With the approaching rainy season, UNHCR, with the support of Japan has provided emergency shelters to 7,000 people, including Aissa’s family. They received shelter kits including tarpaulins, mats, wood, ropes and construction tools to build simple yet sturdy shelters.

Niger’s Ministries of Environment and Humanitarian Action against Natural Disasters are also overseeing wider flood preparation measures in the region.

The assistance has offered displaced families some relief after they escaped incessant attacks and intimidation by armed groups in the Tillaberi and neighbouring Tahoua regions, which straddle the volatile border areas of Mali and Burkina Faso.

Increasing numbers of Nigeriens have been uprooted from their homes. By the end of 2020, some 140,000 people had fled, more than double the total of those displaced the year before.
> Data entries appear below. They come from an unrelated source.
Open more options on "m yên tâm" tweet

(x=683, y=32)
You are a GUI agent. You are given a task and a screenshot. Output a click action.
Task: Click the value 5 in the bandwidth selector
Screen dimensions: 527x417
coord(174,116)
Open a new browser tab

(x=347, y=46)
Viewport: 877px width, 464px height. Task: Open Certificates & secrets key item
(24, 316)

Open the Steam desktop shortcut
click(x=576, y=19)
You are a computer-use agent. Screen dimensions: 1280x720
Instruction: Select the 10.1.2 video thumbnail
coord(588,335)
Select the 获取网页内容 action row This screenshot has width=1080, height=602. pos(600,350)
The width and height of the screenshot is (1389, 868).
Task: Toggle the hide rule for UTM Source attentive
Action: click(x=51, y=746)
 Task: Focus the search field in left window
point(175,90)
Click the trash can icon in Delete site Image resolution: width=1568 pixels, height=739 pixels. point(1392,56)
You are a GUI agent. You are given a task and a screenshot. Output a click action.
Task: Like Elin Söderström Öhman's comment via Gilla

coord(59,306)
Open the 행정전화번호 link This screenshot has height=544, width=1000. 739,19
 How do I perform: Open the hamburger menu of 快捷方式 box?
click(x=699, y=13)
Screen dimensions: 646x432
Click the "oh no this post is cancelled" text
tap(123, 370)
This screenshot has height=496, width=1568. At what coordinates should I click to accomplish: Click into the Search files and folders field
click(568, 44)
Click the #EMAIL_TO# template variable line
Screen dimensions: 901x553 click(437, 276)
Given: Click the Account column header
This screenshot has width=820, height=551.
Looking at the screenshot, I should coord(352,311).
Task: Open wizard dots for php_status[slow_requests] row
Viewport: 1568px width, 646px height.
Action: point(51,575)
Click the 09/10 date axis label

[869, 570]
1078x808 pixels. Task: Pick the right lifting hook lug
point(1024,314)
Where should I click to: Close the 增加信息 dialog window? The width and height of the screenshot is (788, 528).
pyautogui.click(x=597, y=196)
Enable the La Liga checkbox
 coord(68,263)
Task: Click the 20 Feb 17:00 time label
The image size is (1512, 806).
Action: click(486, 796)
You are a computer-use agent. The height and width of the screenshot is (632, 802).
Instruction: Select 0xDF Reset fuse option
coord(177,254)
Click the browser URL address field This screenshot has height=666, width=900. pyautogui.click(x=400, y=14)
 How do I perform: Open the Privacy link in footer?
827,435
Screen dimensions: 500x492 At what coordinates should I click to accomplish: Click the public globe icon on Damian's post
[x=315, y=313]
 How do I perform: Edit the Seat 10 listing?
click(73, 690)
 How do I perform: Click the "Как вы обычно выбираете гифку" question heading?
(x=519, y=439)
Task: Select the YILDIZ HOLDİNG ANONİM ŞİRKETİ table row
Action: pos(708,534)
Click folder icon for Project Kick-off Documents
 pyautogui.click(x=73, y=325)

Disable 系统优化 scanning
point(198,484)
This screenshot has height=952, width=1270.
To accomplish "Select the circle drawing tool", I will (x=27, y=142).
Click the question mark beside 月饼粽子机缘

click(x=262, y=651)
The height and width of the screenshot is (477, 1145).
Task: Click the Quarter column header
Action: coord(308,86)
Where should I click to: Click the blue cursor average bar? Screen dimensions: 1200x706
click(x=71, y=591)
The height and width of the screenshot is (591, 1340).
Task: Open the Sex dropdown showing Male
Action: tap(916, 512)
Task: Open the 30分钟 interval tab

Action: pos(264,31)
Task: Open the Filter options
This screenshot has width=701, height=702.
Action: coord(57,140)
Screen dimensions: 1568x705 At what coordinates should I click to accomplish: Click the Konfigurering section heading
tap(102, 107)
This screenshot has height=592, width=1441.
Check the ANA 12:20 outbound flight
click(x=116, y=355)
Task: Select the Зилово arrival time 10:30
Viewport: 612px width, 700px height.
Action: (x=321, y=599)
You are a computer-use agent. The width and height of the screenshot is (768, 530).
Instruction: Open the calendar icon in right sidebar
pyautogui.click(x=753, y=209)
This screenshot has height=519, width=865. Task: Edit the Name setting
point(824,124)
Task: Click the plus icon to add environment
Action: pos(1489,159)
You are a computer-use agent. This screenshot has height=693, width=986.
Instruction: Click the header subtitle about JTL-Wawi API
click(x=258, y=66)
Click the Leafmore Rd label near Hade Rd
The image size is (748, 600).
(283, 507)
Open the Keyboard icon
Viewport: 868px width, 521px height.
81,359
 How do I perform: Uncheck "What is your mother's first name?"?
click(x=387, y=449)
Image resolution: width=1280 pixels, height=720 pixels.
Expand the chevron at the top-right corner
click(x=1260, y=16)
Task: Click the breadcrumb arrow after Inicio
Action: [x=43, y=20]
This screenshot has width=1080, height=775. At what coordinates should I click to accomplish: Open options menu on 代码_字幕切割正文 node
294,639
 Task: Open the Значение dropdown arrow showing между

“For the first time since I fled, I feel like a proper citizen.”

Niger’s security situation is impacted by the wider regional instability that recently pushed the number of internally displaced people in Africa’s Sahel region – which includes Burkina Faso, Mali, Chad and Niger – to above two million for the first time.

But ongoing violence means the numbers have continued to rise, with over 102,000 people displaced so far in 2021.

“We were not safe,” recalled Aissa. “Armed men came every week, often at night, on their motorcycles and stole all the valuable items we had – our cattle, our jewellery and even our clothes. I was afraid for my life.”

For now, Aissa is grateful for the shelter they have, which has made a big difference in their lives.

“For the first time since I fled, I feel like a proper citizen. I miss my land, but I feel like we are living in a village again,” she says.